Moving from Tactical to Strategic Revenue Management
By Stan van Roij Managing Director, Easy (Ez) Revenue Management Solutions Ltd | September 23, 2012
As the revenue management discipline continues to evolve, industry professionals must continue to look at the transition from tactical operations to strategic deployment of their systems and processes. The industry as a whole needs to step up to the plate and maximize total hotel revenues from existing demand by setting both short and long term strategies. To increase revenues, it is not enough to only "play with" the non-contracting individual demand - in many cases, this is less than half of a hotel's revenue. Not moving to a strategic revenue management model will only leave money on the table.
Back in the early days of hotel revenue management, it became obvious that there was a need to manage the perishable inventory in a better way, to balance supply and demand in a more mathematical approach, and to sell the inventory, or rooms, at different price levels, with the sole objective of maximizing revenues. And, although the concept of "I'd rather sell my last room to someone who stays 3 nights at $100, than to someone who stays only one night at $195," was valid then, there was really no one in the industry focusing on the essence of revenue management -- selling the right product at the right time to the right client at the right price. This realization resulted in the birth of what we now refer to as revenue management.
In those early days, the task was typically given to a Front Office Manager, as he or she was responsible for selling transient hotel rooms, and was responsible for hiring a dedicated person to do so. There was really no thought given to whether this person had the right skill set, or whether the discipline would need to also look at group rooms and other revenue streams.
The industry has come a long way since then, and, over the years, a variety of titles have come and gone for those responsible for revenue management. To name but a few -- Space Controller, Director of Reservation Sales, Room Revenue Analyst, Revenue Manager, Director of Revenue Management, and, in more recent years, Director of Revenue Strategy.

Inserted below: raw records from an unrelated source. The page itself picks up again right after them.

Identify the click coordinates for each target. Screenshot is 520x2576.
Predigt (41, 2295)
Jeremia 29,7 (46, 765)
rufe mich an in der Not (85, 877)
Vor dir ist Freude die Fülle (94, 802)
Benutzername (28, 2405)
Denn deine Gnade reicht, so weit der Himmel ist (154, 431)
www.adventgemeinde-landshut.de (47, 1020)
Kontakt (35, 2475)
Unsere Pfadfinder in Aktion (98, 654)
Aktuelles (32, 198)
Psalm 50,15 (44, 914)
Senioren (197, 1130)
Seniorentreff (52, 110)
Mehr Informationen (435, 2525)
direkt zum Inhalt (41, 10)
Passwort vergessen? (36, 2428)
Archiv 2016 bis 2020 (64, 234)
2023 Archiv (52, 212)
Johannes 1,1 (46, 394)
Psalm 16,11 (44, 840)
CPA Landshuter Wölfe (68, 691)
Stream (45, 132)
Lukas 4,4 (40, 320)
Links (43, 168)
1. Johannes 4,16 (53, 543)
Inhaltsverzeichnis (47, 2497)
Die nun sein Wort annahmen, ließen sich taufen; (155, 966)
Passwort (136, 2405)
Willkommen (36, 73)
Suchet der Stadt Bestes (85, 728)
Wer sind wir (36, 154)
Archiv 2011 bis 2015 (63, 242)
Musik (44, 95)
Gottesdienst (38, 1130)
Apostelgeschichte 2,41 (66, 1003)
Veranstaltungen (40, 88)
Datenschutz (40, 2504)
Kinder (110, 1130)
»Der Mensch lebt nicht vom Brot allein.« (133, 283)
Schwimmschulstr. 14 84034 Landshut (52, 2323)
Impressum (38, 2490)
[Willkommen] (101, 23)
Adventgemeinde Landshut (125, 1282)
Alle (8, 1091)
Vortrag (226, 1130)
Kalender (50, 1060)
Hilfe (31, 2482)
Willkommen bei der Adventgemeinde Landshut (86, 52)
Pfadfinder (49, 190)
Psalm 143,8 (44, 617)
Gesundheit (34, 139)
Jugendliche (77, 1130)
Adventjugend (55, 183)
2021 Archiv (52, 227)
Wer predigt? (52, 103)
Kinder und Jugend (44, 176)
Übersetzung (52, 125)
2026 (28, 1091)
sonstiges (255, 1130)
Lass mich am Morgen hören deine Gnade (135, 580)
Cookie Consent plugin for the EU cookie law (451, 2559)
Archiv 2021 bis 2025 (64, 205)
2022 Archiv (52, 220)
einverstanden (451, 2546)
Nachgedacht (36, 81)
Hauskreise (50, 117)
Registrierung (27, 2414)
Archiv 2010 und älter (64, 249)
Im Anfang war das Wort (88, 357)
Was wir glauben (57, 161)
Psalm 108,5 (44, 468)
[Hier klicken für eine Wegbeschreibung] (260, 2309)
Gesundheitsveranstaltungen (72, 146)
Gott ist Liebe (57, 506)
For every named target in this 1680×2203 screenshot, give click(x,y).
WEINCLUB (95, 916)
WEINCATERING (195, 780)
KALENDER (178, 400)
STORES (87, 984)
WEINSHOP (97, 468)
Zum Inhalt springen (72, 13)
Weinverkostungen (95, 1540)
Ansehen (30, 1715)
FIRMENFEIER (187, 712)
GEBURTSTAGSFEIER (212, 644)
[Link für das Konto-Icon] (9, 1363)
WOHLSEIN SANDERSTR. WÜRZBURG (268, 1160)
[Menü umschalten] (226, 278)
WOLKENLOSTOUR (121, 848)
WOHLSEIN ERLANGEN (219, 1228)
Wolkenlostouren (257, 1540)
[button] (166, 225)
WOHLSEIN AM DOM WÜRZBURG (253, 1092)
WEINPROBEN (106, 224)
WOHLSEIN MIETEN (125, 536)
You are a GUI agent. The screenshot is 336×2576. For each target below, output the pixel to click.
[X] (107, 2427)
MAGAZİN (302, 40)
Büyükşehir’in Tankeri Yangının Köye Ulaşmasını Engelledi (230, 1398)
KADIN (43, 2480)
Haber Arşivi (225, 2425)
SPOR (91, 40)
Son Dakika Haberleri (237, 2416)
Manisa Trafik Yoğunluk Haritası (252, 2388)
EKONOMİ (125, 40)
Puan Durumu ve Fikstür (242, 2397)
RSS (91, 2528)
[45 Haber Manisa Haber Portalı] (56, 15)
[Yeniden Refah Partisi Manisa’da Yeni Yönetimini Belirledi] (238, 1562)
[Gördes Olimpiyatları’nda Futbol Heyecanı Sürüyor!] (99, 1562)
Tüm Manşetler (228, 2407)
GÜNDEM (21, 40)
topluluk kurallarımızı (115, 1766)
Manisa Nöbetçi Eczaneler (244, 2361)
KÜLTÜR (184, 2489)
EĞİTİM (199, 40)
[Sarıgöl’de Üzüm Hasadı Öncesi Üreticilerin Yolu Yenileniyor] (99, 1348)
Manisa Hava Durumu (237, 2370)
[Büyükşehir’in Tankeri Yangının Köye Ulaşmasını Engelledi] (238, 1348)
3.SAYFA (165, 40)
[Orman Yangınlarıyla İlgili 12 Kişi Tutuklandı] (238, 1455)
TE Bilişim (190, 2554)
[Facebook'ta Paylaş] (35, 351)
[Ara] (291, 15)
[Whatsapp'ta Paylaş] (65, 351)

The change in titles actually reflects the ever evolving change revenue management has and is subject to. The hierarchy and reporting lines went through an evolution as well. Years ago, individuals would report into the Reservation Manager or Front Office Manager, then they would report into the Director of Sales (and Marketing), but recently we have been seeing that the Director of Revenue Strategy sits at the same level as the Director of Sales and/or Marketing, reporting into the General Manager. Likewise, in head offices and /or regional functions, the position has transitioned from reporting to the sales discipline and now reports into a COO or CCO, sitting at the same level as the sales and marketing heads.
Slowly (very slowly) but surely the hotel revenue management discipline is growing from a tactical 'let's open and close some rates' to what it should be -- a strategic department that sets both short and long-term goals in order to maximize revenues and profit over a longer period of time.